Rather than doing them for you, I'll guide you through problem number three and have you do the rest. Problem one may look tough, but it's rather simple if you know properties of exponents and logs.

Alrighty, problem number three:

\(x + y = -2\)

\(y+4x=x^2\)

So, using substitution, we want to get one of the equations to start as either **y= **or **x=**. I'll just pick the first equation and make it start with **y=**.

\(x +y = -2 \Rightarrow x + y -x = -2 - x \Rightarrow y = -2-x\)

So, now our system looks like this:

\(y=-2-x\)

\(y+4x=x^2\)

Now let's work on the second equation in our system.

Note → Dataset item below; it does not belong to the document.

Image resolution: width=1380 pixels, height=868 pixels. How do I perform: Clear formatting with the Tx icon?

Since we know that y = -2 - x, we can just plug that in whenever we see a y in equation two:

\(y+4x = x^2 \Rightarrow (-2-x) + 4x = x^2 \)

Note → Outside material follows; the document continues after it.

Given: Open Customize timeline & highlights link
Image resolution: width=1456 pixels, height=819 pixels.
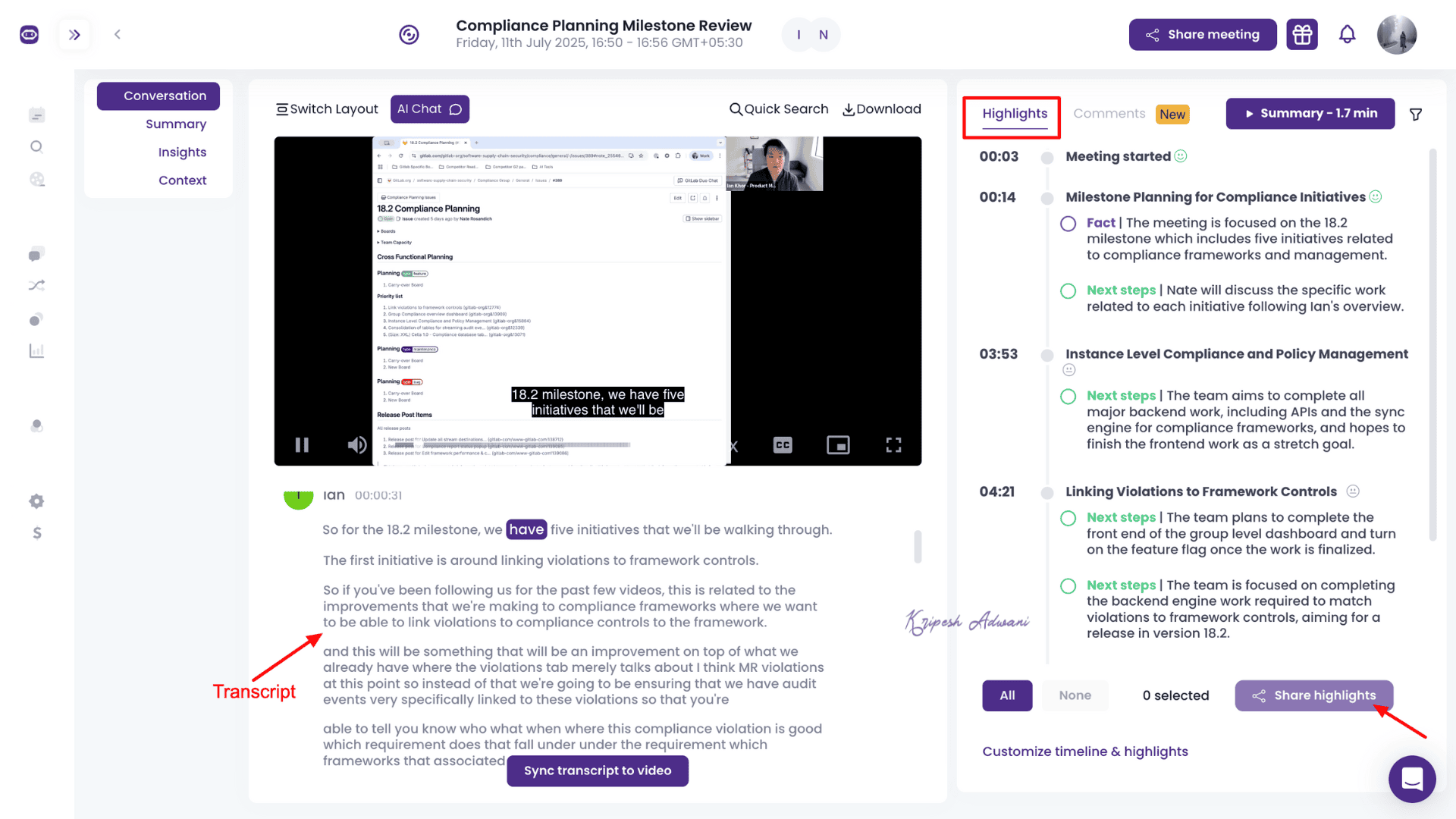Looking at the screenshot, I should pyautogui.click(x=1084, y=752).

Woohoo! All x's! Let's simplify this to get our x-values now.

\(-2-x+4x = x^2 \Rightarrow -2 + 3x = x^2 \Rightarrow 0 = x^2-3x+2\) -->Now we factor

\(0 = x^2 -3x +2 \Rightarrow 0 = (x-2)(x-1) \Rightarrow 0 = x-2, 0 = x-1 \Rightarrow x=2, x=1\)

So, we've got our two x-values! Neat! Now let's go back to equation 1 and find our y-values using those nifty x-values we just found.

\(y = -2 -x\Rightarrow y = -2 - 2, y = -2 - 1 \Rightarrow y= -4, y = -3\)

So, we've got two x-values and two y-values; now we just put them together and we've got two nice ordered pairs as answers!

Pair 1: (2, -4)

Pair 2: (1, -3)

The other 2 follow the same process as this, just some different algebra to find your values.